A doink’s humor lies not just in the noise but also in the motion of the ball as it ricochets, spinning end-over-end in a panic. This spectacle is only possible because of a football’s shape; it’s the pointiest ball in sports. (“Aha, what about the javelin?” you say. The javelin is a legume, not a ball.) Thanks to their pointy ends, footballs are natural comedians. No other ball exudes as much drunken, gallivanting joy as a football does when it escapes the players’ grasp. Baseballs, basketballs, soccer balls—when they hit the turf, they just roll, boringly. Footballs leap and stumble.

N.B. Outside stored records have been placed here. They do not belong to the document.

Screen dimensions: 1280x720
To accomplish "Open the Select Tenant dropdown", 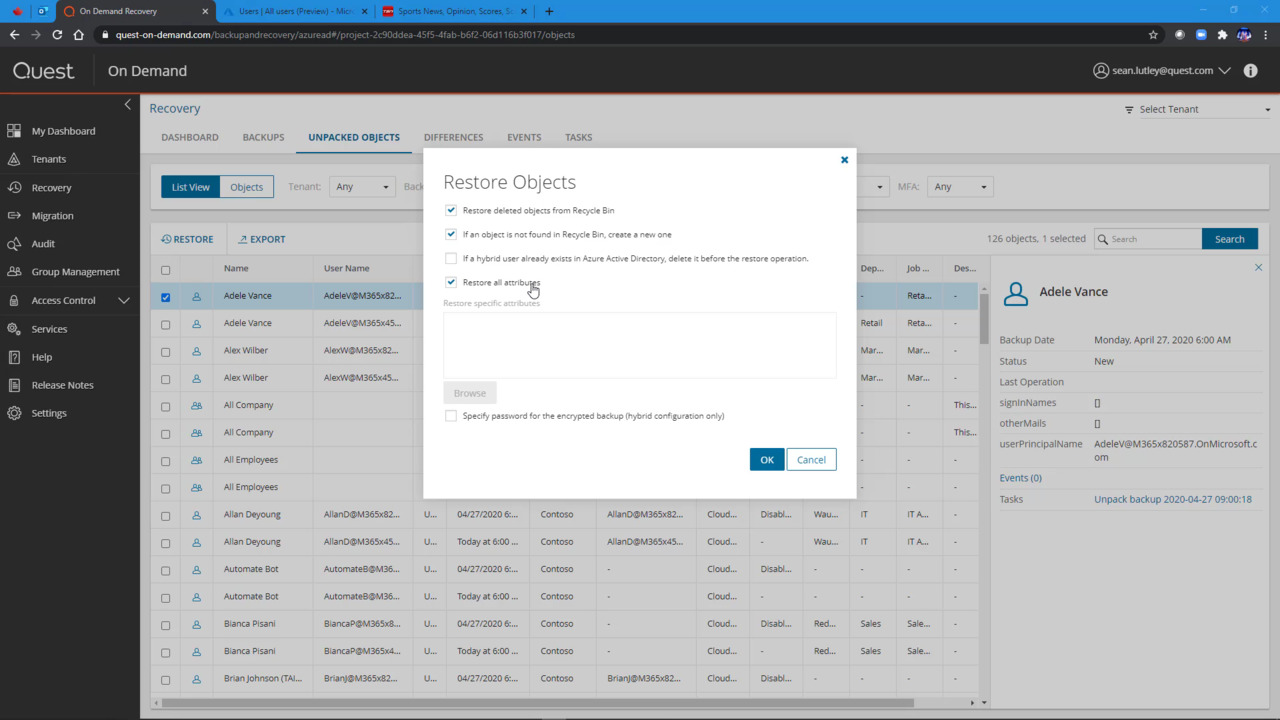I will (1196, 108).
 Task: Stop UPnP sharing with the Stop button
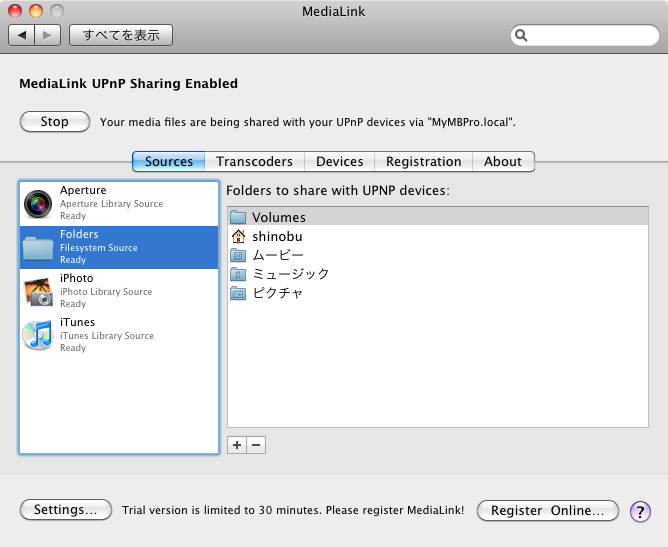(54, 122)
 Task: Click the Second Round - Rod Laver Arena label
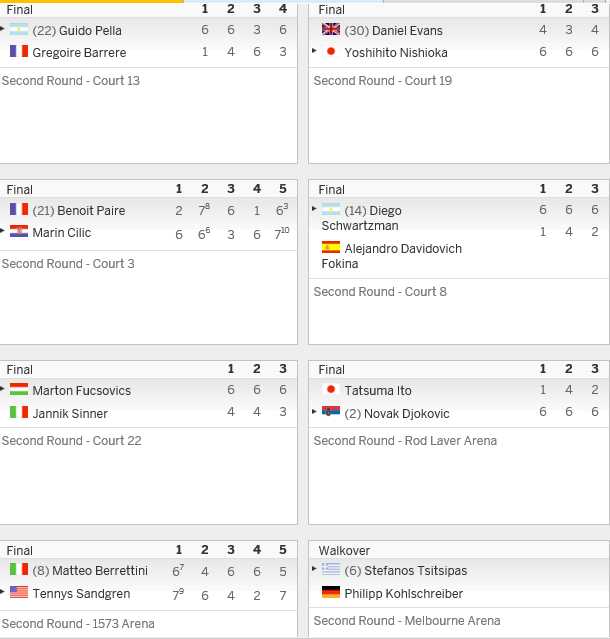coord(405,441)
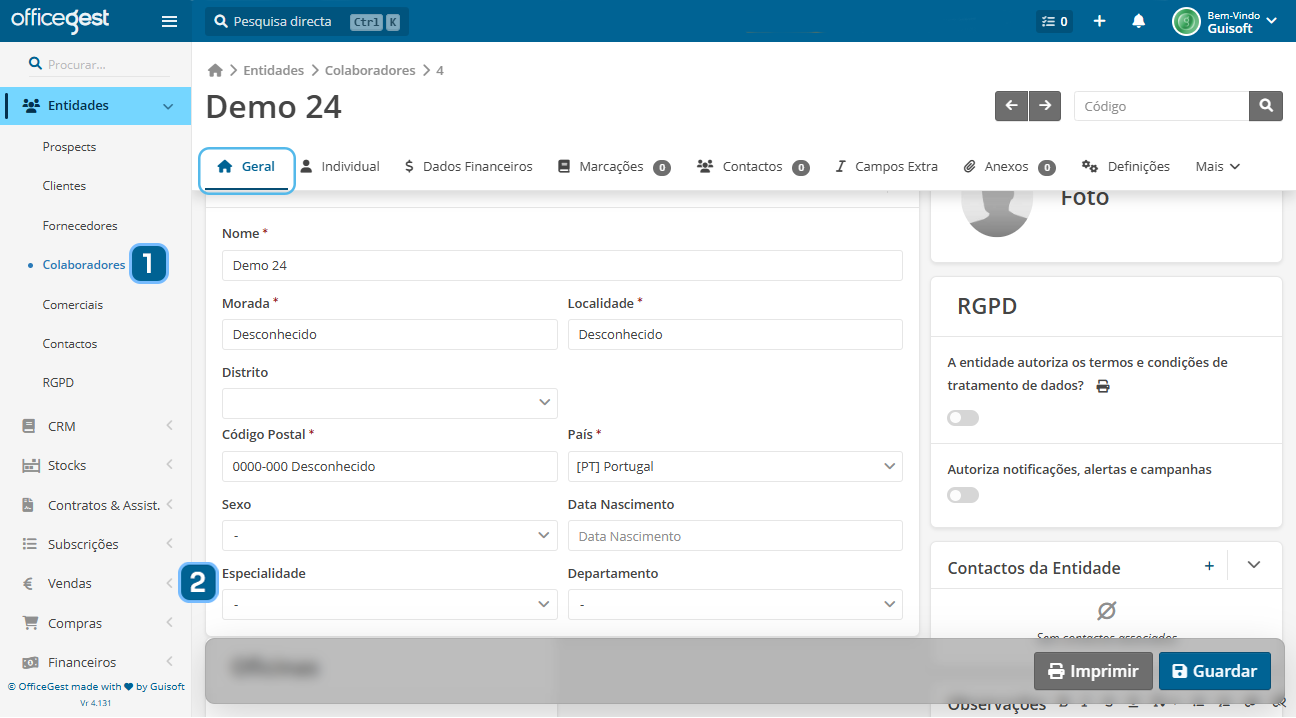Viewport: 1296px width, 718px height.
Task: Go to next record arrow
Action: 1044,106
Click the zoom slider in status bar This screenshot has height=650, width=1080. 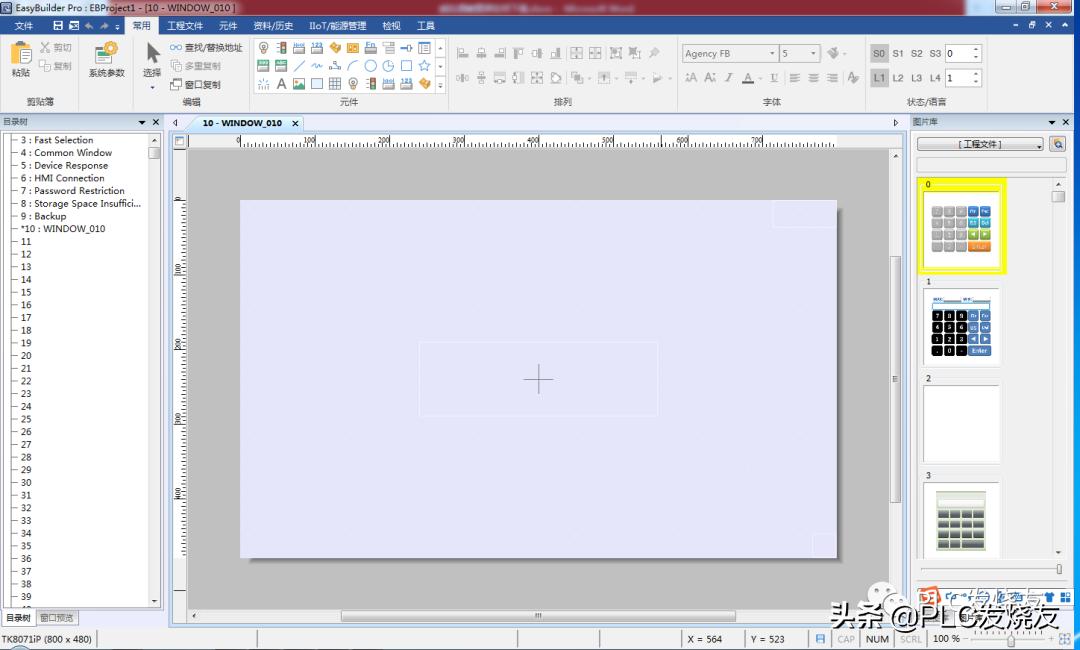click(1010, 639)
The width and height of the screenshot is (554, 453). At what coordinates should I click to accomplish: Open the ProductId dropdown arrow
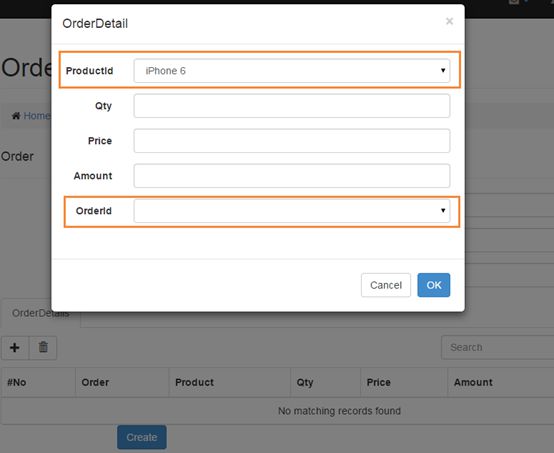pyautogui.click(x=443, y=71)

In cooperation with the laws of physics, they put on a little show.
The tapered shape of a modern football evolved as the forward pass took hold. The purpose of the pointy ends is to facilitate a tight spiral—in other words, to induce grace. It’s a happy accident that they also induce chaos, which is just as important in a league where so many innovations attempt to tame the game. Helmets have radio headsets that coaches use to transmit plays from an air-conditioned booth to the field. Officials are throwing more flags, bending defenses to the league’s will. And instant replay has grown from a novelty to a miniature legal system in its own right. These aren’t such bad changes, but cumulatively they do make the NFL product feel more serious and bureaucratic. So it’s reassuring to know that no matter how league executives try to enforce order, they’ll ultimately be thwarted by a trickster ball that refuses to take itself seriously. The built-in randomness of its pointy design ensures that the threat of farce lingers over every down. And that keeps would-be masters of the game from growing too confident, because they know that humility is always just a doink away.

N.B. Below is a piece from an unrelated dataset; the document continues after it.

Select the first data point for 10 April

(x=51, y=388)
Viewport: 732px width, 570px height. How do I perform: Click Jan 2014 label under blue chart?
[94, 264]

San Francisco 49ers vs. St. Louis Rams — Monday, 8:30 p.m. Eastern, ESPN
As part of an exclusive partnership with Bose, the NFL last week forbade players from wearing Beats headphones on camera, subject to a $10,000 fine. Colin Kaepernick flouted the ban in his post-game press conference on Sunday, but he was crafty about it. The Beats he slung around his neck were hot pink, the color that the league encouraged players to wear for its annual breast cancer awareness initiative. Kaepernick was challenging Roger Goodell’s enforcement goons to punish him for supporting the fight against breast cancer. The goons accepted the challenge, because of course the NFL is not fooled by its own pink propaganda. Kaep was fined $10,000 as promised.

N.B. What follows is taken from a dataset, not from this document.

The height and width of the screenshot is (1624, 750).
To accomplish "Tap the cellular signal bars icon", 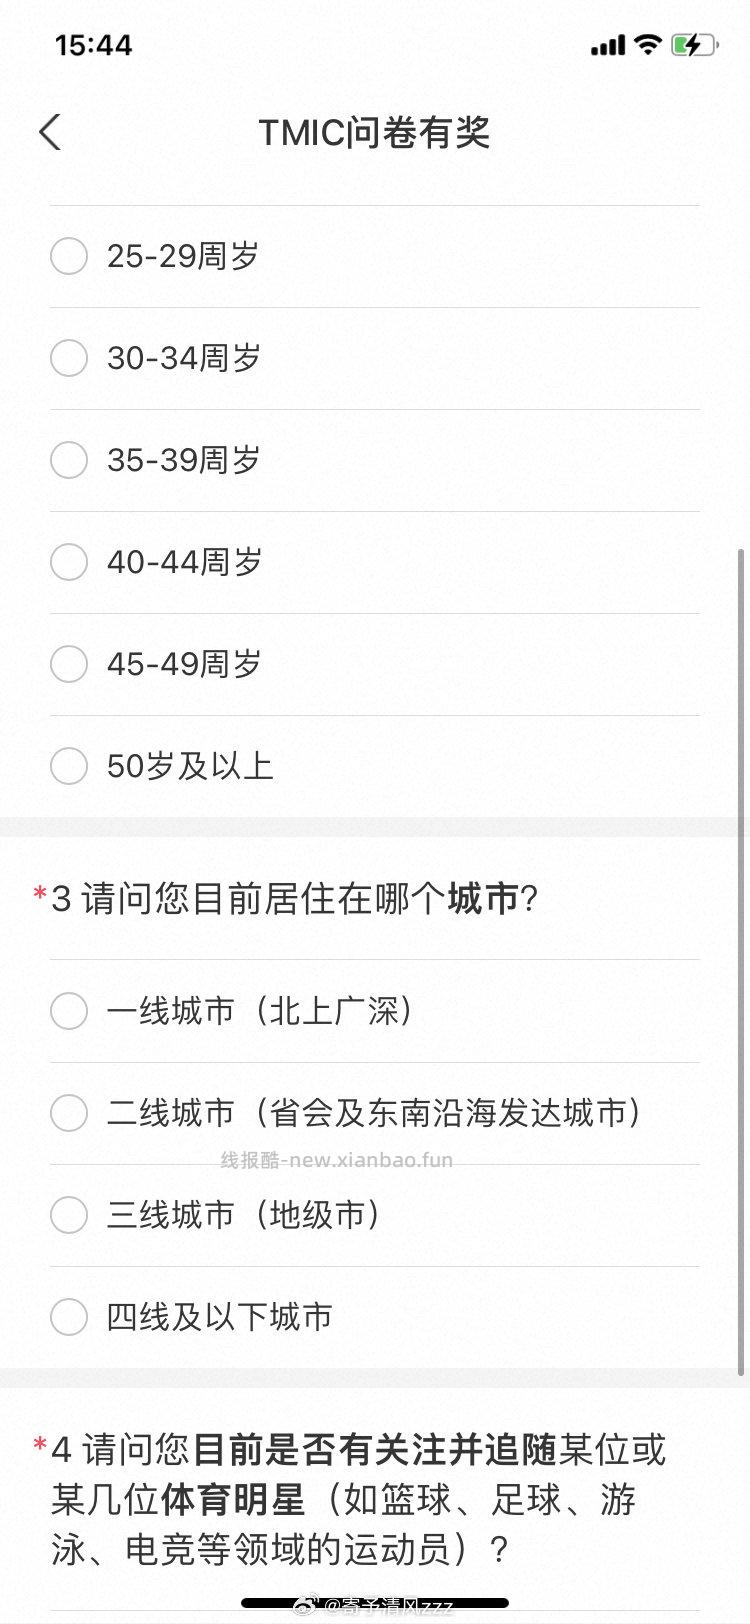I will 607,46.
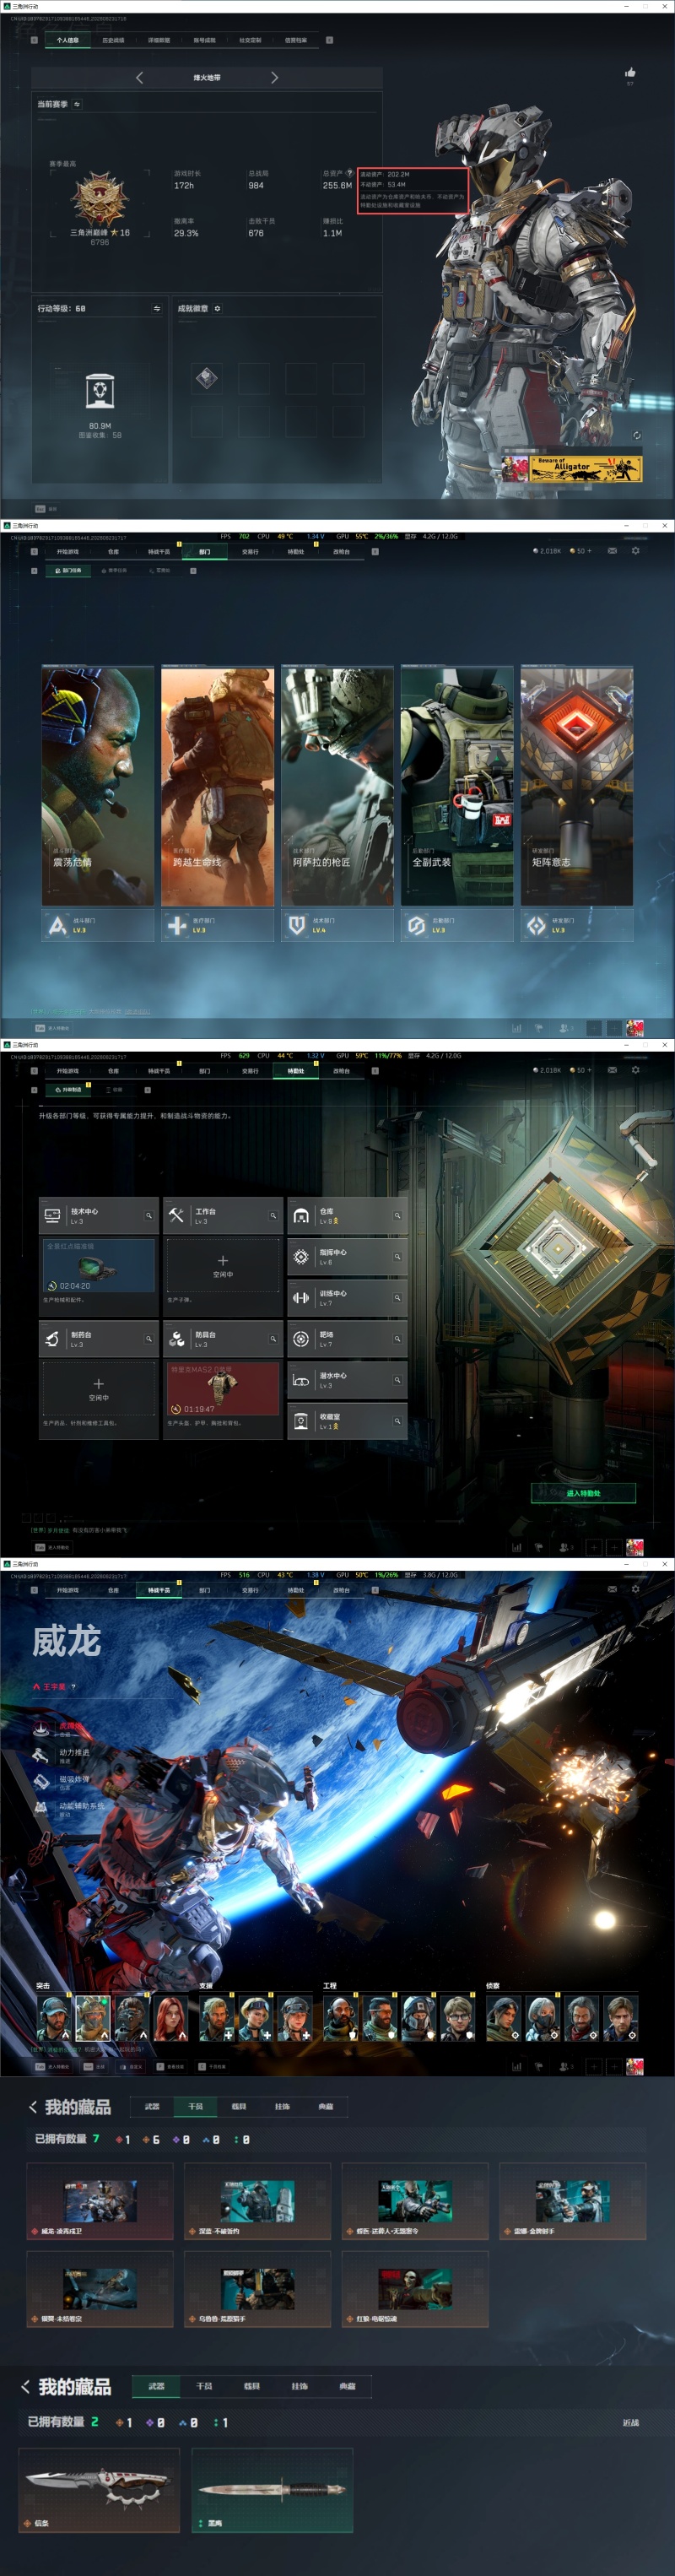Select the first achievement badge slot

206,377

Here’s the pathology of the NFL’s branding obsession on full display. In the screenshot above there are, oddly enough, 49 logos that are at least partially visible. The commissioner’s office got upset because of those 49, two tiny logos on Kaepernick’s headphones were incorrect. The best part is, thanks to the widely publicized ban, those two tiny logos were also the only ones that mattered. A couple weeks ago, not many people cared which headphones players like to wear, but the Bose crackdown made it a big deal. And as it happens, players like to wear Beats.
In effect, Beats only had to put up $10,000 for Kaep’s fine—or 0.00033 percent of the $3 billion that Apple recently paid for the company—to create the most publicized expression of an athlete’s headphone preference in American sports history. At press time, a search for “Colin Kaepernick Beats headphones” returns 5,450 results on Google News. I also searched for “Colin Kaepernick mayonnaise headphones” as a control for the experiment—this query returned zero results, an expected yet surprisingly disappointing outcome. (When asked if Beats was indeed reimbursing him, Kaepernick got coy, saying, “We’ll leave that unanswered.”)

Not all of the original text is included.